* _Document_
Nous avions abordé ce roman dans le cadre de l’une nos brèves, après l’avoir vu présenté comme l’anti-Trône de fer. L’auteur, déjà en bisbille avec John Scalzi par le passé, s’en prenant cette fois directement à George R.R. Martin.
Entendons-nous bien : ce dernier est loin d’être intouchable et le côté « écrivain chrétien » assumé de Vox Day n’est qu’une donnée comme une autre (il en va de même, renseignements pris, de son point de vue sur l’immigration mexicaine aux États-Unis : après tout, cela n’a rien à voir avec le roman lui-même).
Au bout du compte, après avoir dû avaler plus de 800 pages (en version Kindle), il apparaît que ce Trône d’ossements n’est pas tant un anti-Trône de fer exaltant le courage et la bonté qu’un roman de fantasy épique finalement plutôt générique. Ni brûlot ni purge infâme (l’auteur n’en est pas à son premier roman et cela se sent), A Throne of Bones serait sans doute passé inaperçu, si ce n’est par sa taille, et encore, sans la polémique qui l’entoure.

(Relevés de pointage de textes et d’éléments)

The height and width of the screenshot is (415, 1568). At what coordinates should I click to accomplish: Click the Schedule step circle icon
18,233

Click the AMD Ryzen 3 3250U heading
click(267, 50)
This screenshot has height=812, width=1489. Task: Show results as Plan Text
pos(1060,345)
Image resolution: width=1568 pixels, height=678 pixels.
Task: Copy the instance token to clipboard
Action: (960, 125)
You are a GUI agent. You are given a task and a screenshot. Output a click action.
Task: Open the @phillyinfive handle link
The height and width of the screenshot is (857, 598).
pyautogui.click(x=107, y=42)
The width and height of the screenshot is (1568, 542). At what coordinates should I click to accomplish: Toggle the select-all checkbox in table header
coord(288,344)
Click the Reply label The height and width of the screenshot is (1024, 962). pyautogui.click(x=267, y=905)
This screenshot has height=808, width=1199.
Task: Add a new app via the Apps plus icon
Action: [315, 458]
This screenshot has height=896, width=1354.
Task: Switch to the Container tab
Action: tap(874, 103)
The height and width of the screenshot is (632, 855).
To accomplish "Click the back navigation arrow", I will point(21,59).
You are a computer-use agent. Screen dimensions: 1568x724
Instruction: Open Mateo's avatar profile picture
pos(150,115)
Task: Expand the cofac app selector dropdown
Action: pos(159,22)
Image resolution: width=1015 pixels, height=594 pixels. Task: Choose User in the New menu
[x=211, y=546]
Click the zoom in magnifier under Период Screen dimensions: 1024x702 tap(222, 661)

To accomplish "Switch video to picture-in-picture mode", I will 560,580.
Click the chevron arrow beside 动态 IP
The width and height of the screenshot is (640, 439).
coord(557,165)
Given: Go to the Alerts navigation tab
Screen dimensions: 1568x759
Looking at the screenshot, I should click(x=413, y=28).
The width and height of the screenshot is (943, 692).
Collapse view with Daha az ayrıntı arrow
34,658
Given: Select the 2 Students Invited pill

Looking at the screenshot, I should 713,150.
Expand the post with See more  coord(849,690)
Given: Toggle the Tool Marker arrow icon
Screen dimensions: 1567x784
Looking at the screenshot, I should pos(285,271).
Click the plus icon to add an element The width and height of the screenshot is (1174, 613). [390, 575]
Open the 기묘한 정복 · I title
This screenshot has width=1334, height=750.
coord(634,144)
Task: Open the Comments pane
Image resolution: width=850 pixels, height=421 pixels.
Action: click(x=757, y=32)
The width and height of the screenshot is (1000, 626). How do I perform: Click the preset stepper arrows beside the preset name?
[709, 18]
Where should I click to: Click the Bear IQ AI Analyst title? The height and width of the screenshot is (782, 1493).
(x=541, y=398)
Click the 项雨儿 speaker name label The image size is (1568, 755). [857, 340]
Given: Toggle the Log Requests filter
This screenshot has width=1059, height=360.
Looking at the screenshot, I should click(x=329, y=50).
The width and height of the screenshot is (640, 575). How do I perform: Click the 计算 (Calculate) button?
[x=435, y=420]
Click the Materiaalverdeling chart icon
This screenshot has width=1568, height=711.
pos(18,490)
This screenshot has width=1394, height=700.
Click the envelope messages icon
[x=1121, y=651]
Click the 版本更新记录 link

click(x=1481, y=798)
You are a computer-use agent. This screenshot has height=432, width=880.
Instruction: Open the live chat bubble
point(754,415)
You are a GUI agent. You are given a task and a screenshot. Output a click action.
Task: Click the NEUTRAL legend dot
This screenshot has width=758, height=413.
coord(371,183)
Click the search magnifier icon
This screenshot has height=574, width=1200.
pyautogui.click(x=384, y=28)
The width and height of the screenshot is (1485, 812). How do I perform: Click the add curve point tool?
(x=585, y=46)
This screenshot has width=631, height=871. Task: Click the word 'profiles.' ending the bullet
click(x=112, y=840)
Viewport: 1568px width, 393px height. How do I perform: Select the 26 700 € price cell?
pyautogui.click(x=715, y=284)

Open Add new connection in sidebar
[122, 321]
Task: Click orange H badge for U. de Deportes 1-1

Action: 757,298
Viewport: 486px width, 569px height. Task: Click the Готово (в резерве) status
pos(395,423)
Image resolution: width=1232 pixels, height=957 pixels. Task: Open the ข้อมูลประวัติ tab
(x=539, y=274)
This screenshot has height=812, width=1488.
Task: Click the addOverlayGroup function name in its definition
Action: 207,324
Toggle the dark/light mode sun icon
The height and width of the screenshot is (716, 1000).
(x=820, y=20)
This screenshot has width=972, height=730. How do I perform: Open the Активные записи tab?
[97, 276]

* _Consignes_
1) D’après la critique, combien de pages a-t-il fallu lire, et dans quelle version du roman ?
2) Recopiez le passage de la critique qui va de « Entendons-nous bien : ce » jusqu’à « le roman lui-même). » inclus.

* _Réponses dans l’ordre_
1) Plus de 800 pages, en version Kindle.

2)
Entendons-nous bien : ce dernier est loin d’être intouchable et le côté « écrivain chrétien » assumé de Vox Day n’est qu’une donnée comme une autre (il en va de même, renseignements pris, de son point de vue sur l’immigration mexicaine aux États-Unis : après tout, cela n’a rien à voir avec le roman lui-même).